By Sangmi Cha
SEOUL (Reuters) – A little known sect led by a pastor who pokes eyes to heal is at the centre of a COVID-19 outbreak in South Korea, as the country reported a new daily record of 4,116 cases and battles a spike in serious cases straining hospitals.
In a tiny rural church in a town of 427 residents in Cheonan city, south of Seoul, at least 241 people linked to the religious community had tested positive for coronavirus, a city official told Reuters on Wednesday.
“We believe the scale of the outbreak is large…,” the Korea Disease Control and Prevention Agency (KDCA) said in a statement.
About 90% of the religious community was unvaccinated and the majority were in close contact through communal living.
Many of the congregation were elderly in their 60s and above and were unvaccinated, the city official said. Just 17 out of the 241 confirmed cases had been vaccinated.
“I believe it’s the church’s anti-government beliefs that refrained the believers to get the vaccine,” the official said, adding that the town was put under a lockdown.
However, the KDCA said it was not possible to determine precisely why such a large number were unvaccinated, as the elderly and people with underlying conditions were not banned from inoculation.
The church opened in the early 1990s and has ever since become larger with communal living facilities of its own.
The religion is not officially registered as a sect, however the ritual act the pastor performs is known as the so called “imposition of hands on eyes”, a practice of poking two eyes to rid of secular desire, Jung youn-seok, a head of cult information resources think tank told Reuters.
“Such act is extremely dangerous and nonbiblical. It is an outright ban in Korean Christianity,” Jung said, adding that the pastor’s mother was a powerful figure and was ousted from Christian community in the 1990s for practicing identical rituals.
Calls to the church from Reuters went unanswered.
The outbreak is a small portion of the national total, but is an example of a cluster with a high concentration of cases.
Shincheonji was a church at the centre of the first major coronavirus epidemic outside China early 2020, with at least 5,227 people linked to its 310,000 followers infected after attending a service in the city of Daegu.
EMERGENCY PLAN IMMINENT
South Korea this month switched to a “living with COVID-19” plan aimed at lifting rigid distancing rules and ultimately reopening after reaching vaccination goals last month.
Since then there has been a sharp rise in cases with a fresh daily record of infections on Tuesday.
Looking at the metropolitan Seoul area alone, the situation is critical enough to impose an emergency plan at any time, Prime Minister Kim Boo-kyum told a COVID-19 response meeting on Wednesday.
He called on health authorities to classify the patients accordingly based on the severity of the symptoms and make use of self-treatment options for mild or asymptomatic cases.
Less than 20% were treating themselves at home last week, Kim said.
The Korea Disease Control and Prevention Agency (KDCA) had said the emergency plan may be imposed if and when the nationwide ICU bed capacity surpasses 75% or depending on the risk assessment that reviews medical response shortfalls, surge in number of elderly patients and uptake in booster shots.
Hospitals were treating 586 severe COVID-19 patients as of Tuesday midnight, rapidly filling up limited hospital beds for serious and critical cases.
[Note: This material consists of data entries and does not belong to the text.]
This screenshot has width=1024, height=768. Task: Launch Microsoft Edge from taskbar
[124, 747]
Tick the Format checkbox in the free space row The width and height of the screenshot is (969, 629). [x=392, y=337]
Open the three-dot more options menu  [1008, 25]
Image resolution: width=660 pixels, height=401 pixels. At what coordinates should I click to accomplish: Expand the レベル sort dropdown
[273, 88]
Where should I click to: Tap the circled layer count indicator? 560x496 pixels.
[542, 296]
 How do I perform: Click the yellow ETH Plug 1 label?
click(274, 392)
More than 85% of them were aged 60 or above, KDCA data showed.
71% of the ICU beds were filled up nationwide and 83.7% in capital Seoul and neighbouring areas alone, Son Young-rae, a senior health ministry official, told a briefing, stressing ministry efforts to secure more beds with administrative order.
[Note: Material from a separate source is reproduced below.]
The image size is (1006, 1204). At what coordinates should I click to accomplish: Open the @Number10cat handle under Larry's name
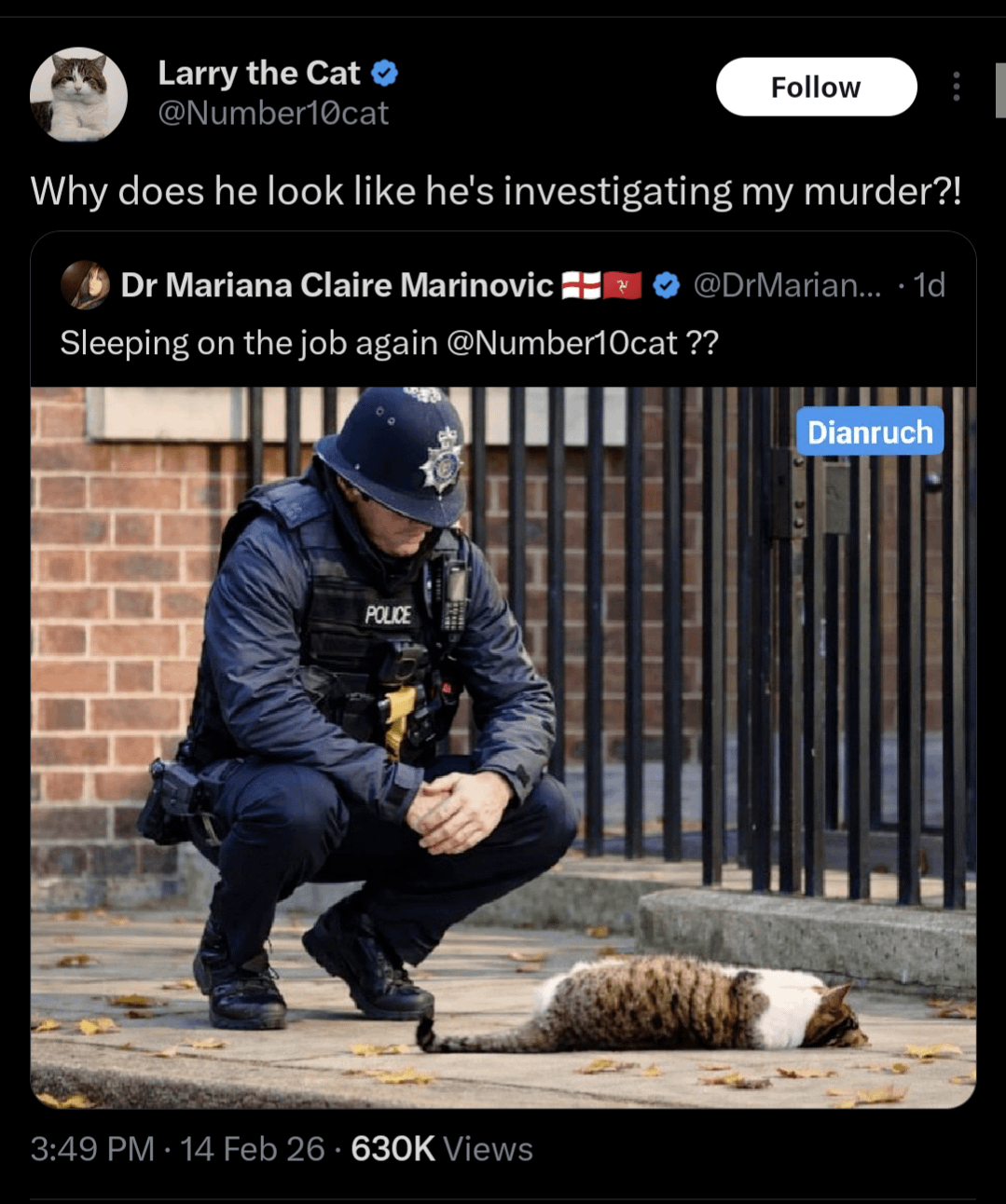pos(272,114)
Hundreds were still awaiting for their beds.
Despite the increase in hospitalisation rate, the country’s mortality rate remains relatively low at 0.79%.
South Korea was one of the first countries to record novel coronavirus cases after it emerged in China in late 2019. It has since had 425,065 infections, with 3,363 deaths.
The country has fully vaccinated 79.1% of its 52 million people, while just 4.1% have been given a booster dose.